Stored entries:
+++++
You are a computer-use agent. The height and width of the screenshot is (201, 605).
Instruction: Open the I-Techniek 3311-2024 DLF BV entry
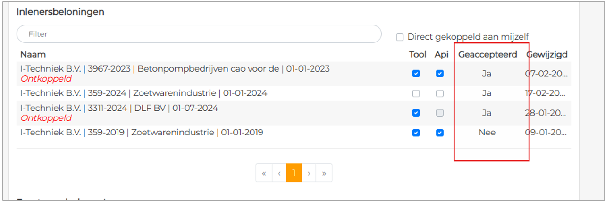[119, 108]
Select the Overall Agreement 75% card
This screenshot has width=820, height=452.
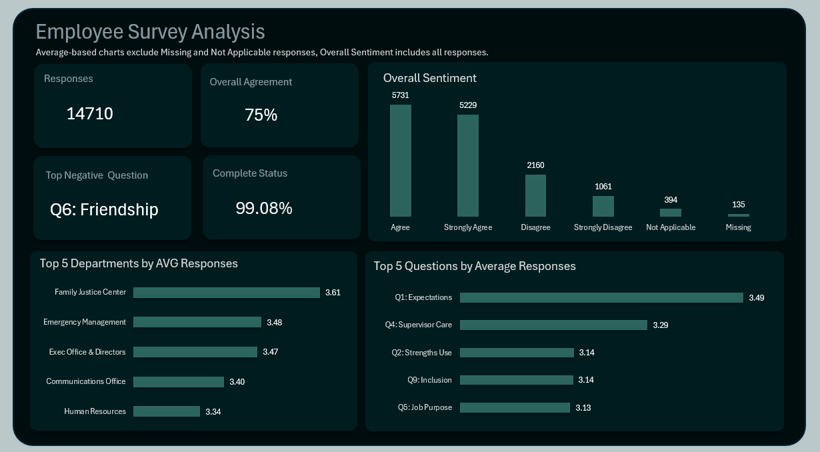(x=261, y=115)
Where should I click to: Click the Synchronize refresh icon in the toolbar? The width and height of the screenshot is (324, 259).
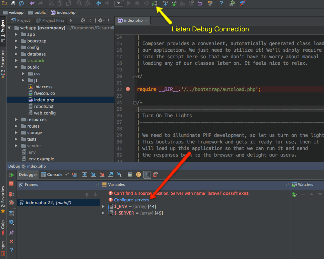(x=21, y=3)
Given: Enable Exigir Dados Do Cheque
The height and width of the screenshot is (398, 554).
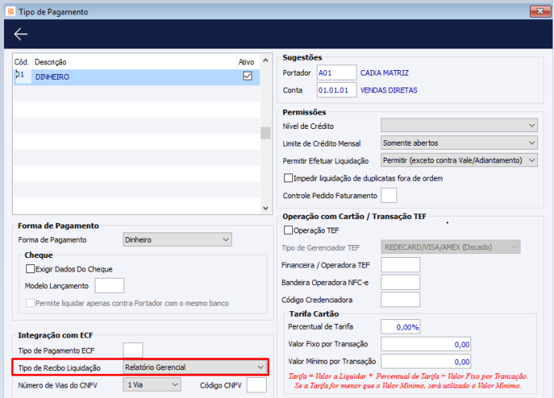Looking at the screenshot, I should point(30,269).
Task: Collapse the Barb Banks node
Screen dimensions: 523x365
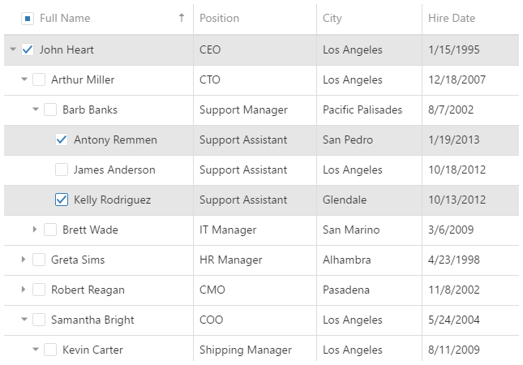Action: coord(36,110)
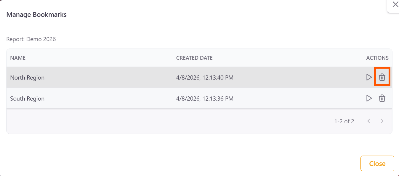Go to the next page of bookmarks
399x176 pixels.
(x=382, y=121)
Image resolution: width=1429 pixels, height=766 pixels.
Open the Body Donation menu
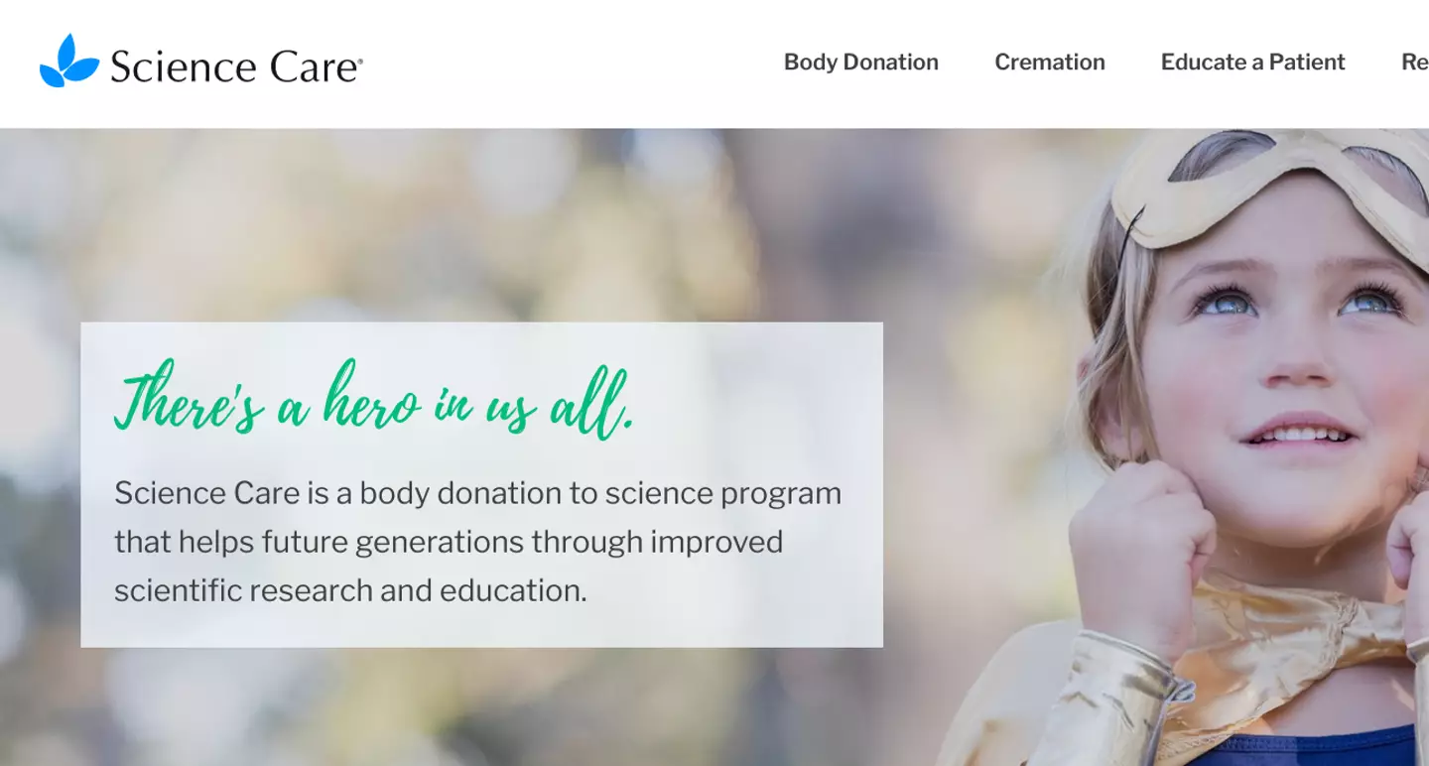point(861,62)
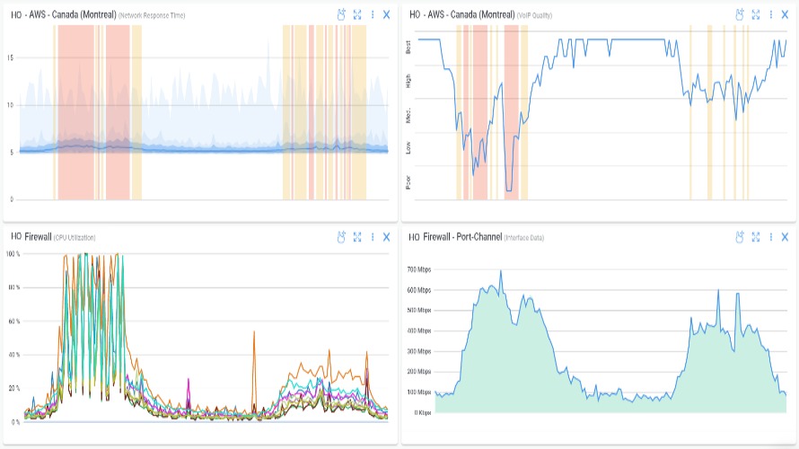
Task: Expand the Firewall CPU Utilization panel to fullscreen
Action: pyautogui.click(x=357, y=237)
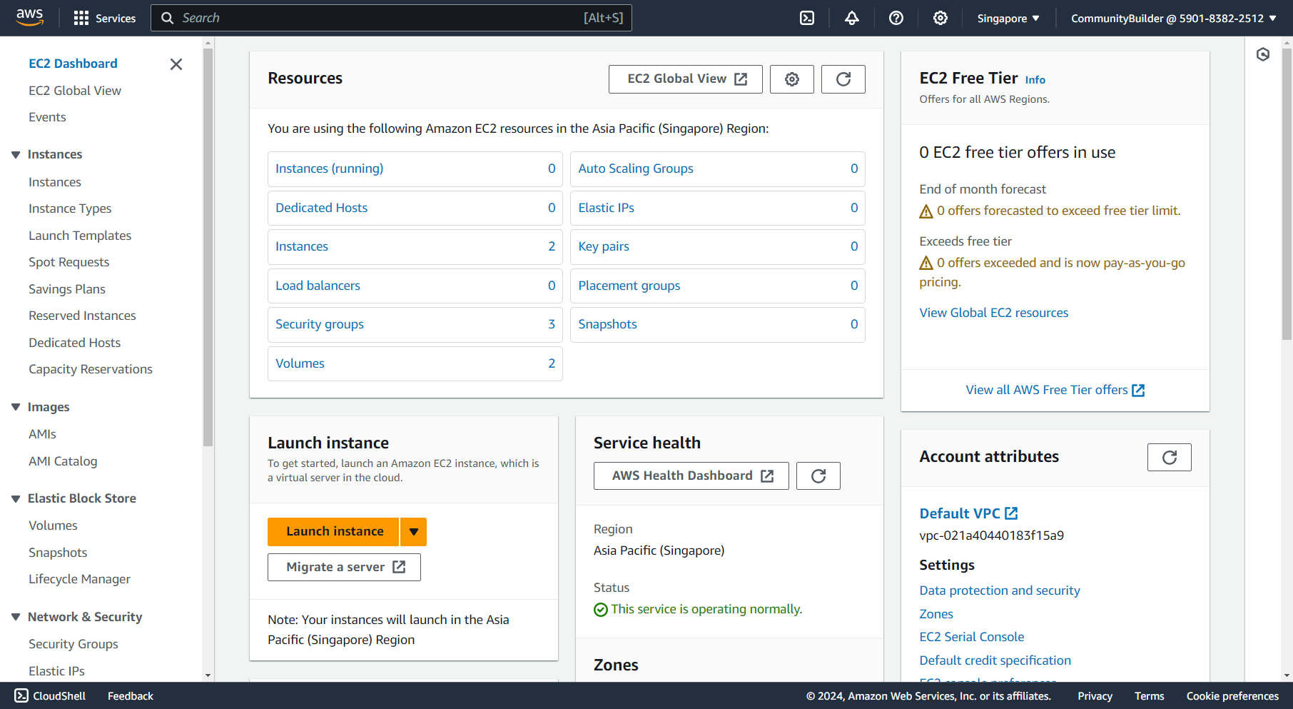Open the notifications bell icon
This screenshot has width=1293, height=709.
coord(851,18)
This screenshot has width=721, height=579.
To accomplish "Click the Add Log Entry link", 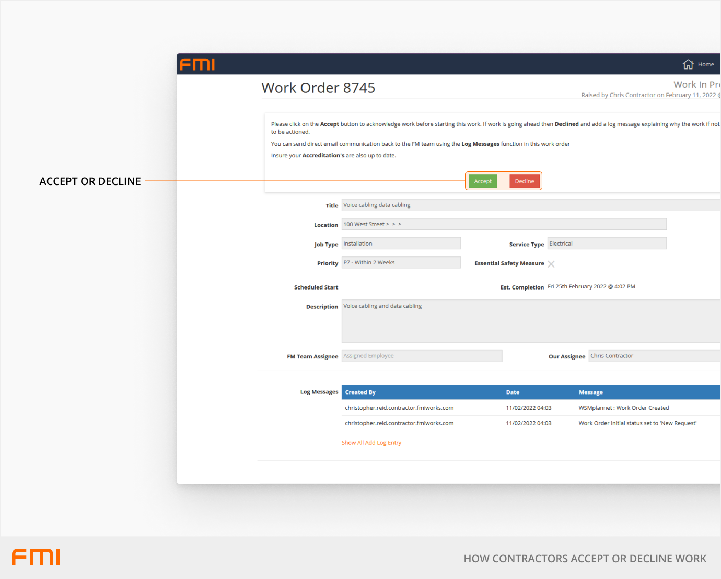I will (383, 443).
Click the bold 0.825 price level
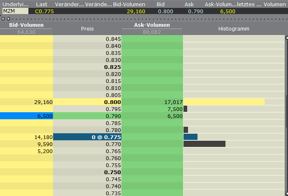The width and height of the screenshot is (288, 196). pyautogui.click(x=87, y=67)
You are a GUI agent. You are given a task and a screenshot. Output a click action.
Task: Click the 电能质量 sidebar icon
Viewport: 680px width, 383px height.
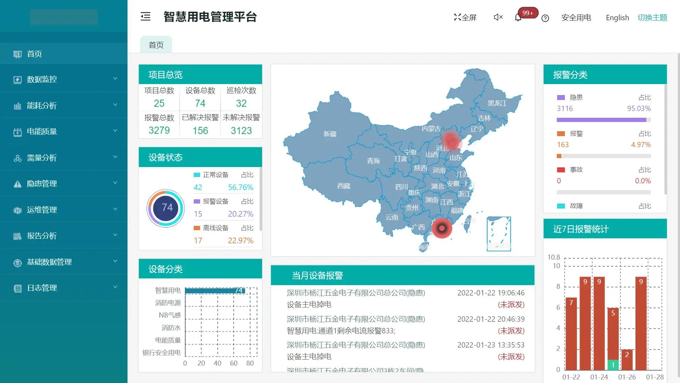(x=17, y=132)
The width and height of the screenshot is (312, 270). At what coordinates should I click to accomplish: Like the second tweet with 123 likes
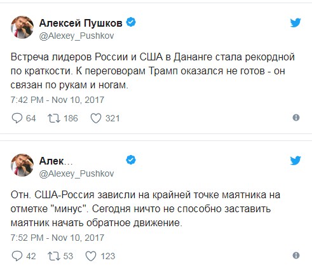[91, 256]
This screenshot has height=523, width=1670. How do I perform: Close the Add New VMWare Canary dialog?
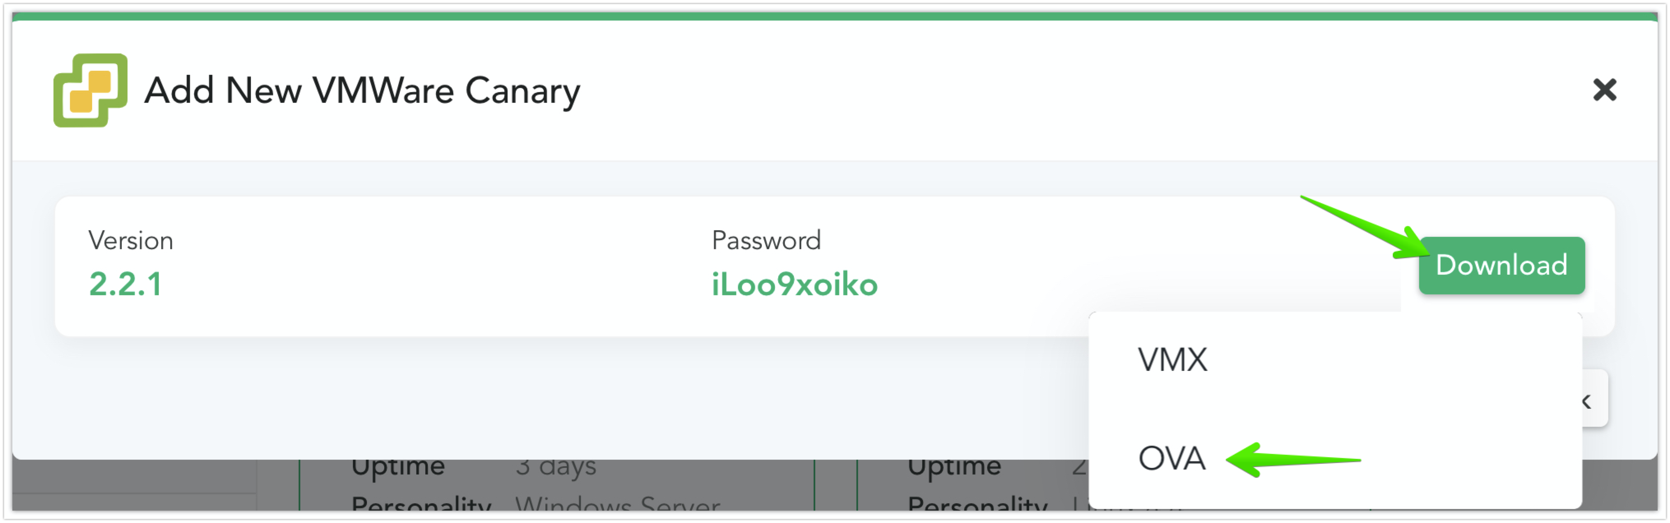(1605, 90)
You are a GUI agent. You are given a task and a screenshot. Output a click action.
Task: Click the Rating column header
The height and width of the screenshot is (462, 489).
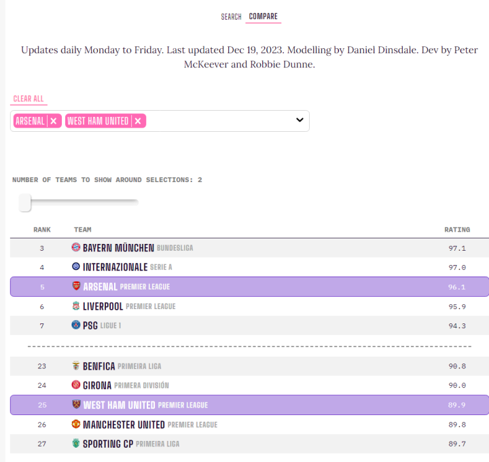click(x=456, y=230)
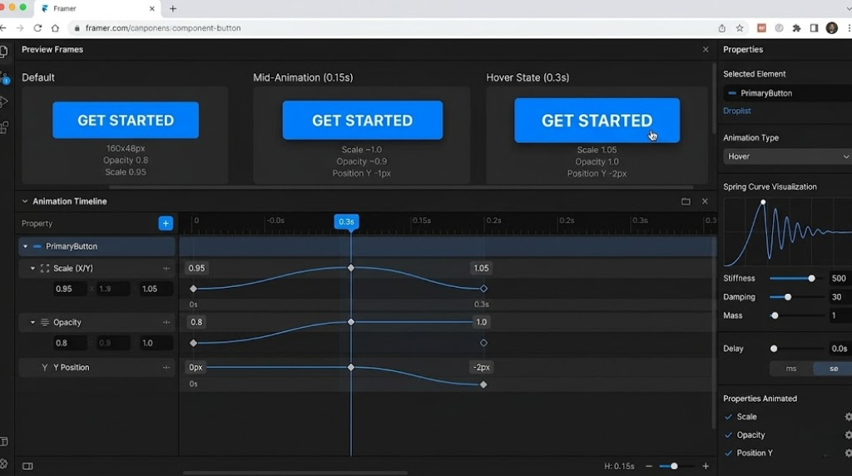The image size is (852, 476).
Task: Switch delay units to ms
Action: [x=790, y=369]
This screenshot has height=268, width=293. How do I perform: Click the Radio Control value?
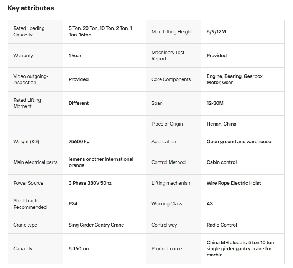pyautogui.click(x=222, y=225)
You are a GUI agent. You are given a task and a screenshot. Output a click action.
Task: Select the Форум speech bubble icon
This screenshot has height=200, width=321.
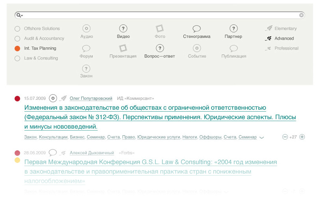pos(86,48)
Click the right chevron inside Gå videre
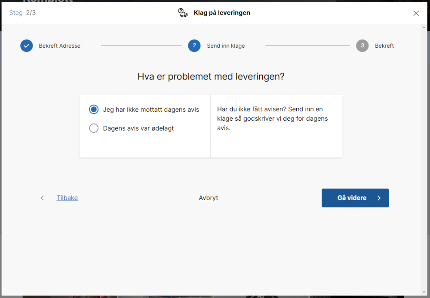Image resolution: width=430 pixels, height=298 pixels. point(379,198)
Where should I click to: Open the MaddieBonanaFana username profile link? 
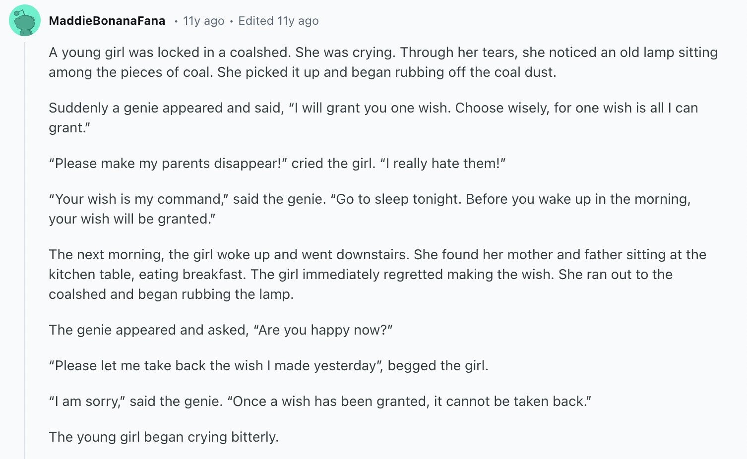click(x=107, y=21)
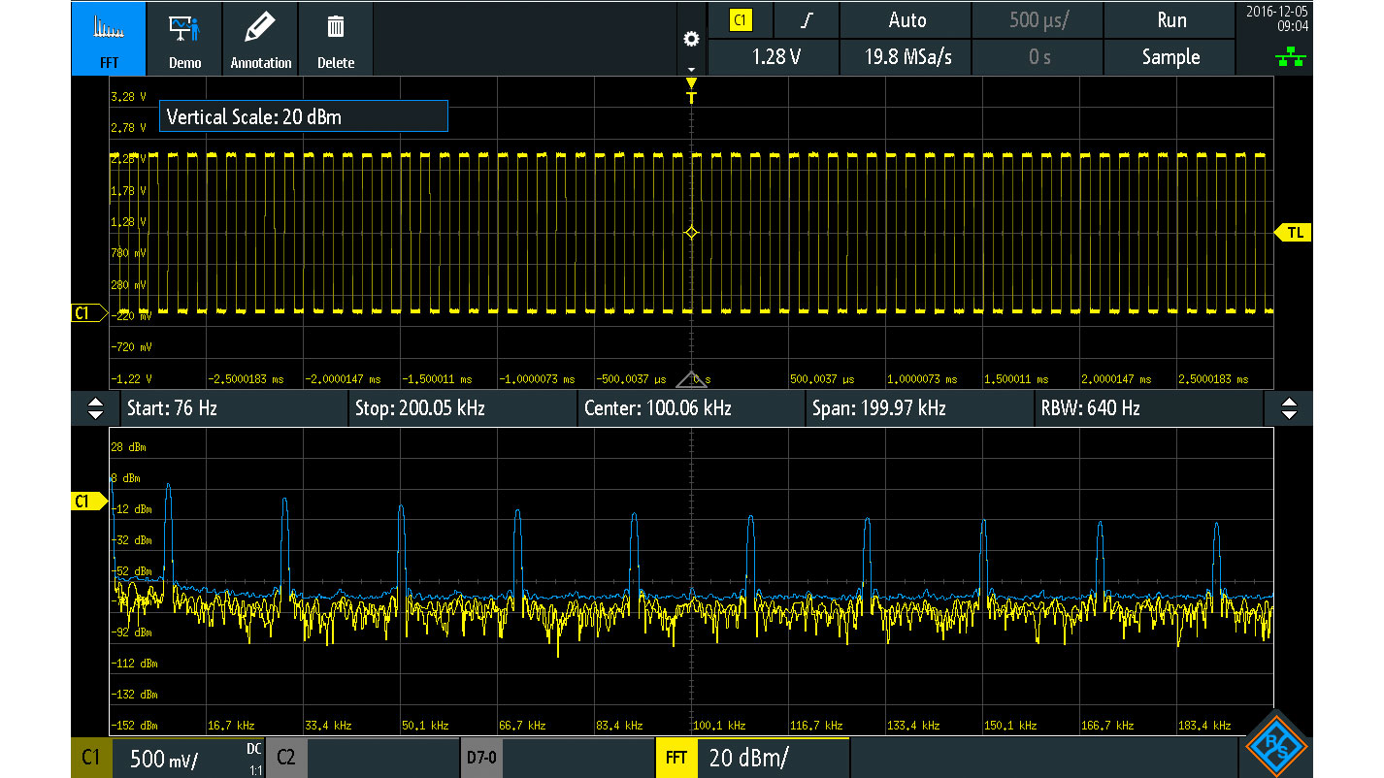Viewport: 1384px width, 778px height.
Task: Select the rising edge trigger slope icon
Action: point(806,20)
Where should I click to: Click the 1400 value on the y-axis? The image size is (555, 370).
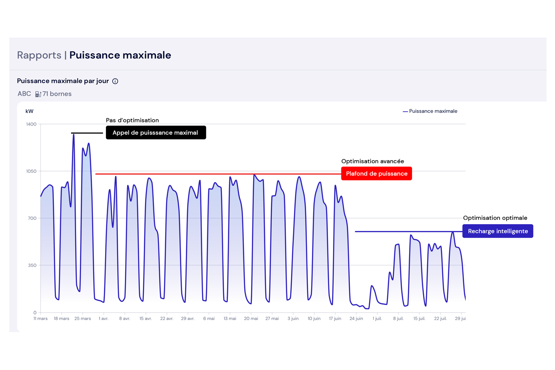coord(32,124)
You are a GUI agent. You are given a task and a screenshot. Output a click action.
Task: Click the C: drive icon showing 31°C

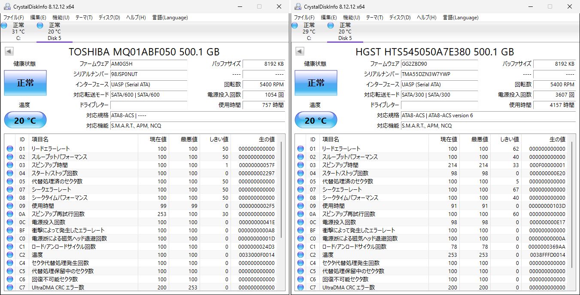point(4,26)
+++++
The task:
Reproduce the lines above starting at the one with "Screen dimensions: 523x365" and ending at the one with "This screenshot has width=721, height=579.", both included, exactly and with no pictures.

Solution for this task:
Screen dimensions: 523x365
Action: coord(36,110)
Go to the next page of bookmarks
399x176 pixels.
(x=382, y=121)
Image resolution: width=1429 pixels, height=766 pixels.
Open the Body Donation menu
point(861,62)
Task: Expand the Firewall CPU Utilization panel to fullscreen
Action: pyautogui.click(x=357, y=237)
Open the notifications bell icon
This screenshot has width=1293, height=709.
coord(851,18)
This screenshot has width=721, height=579.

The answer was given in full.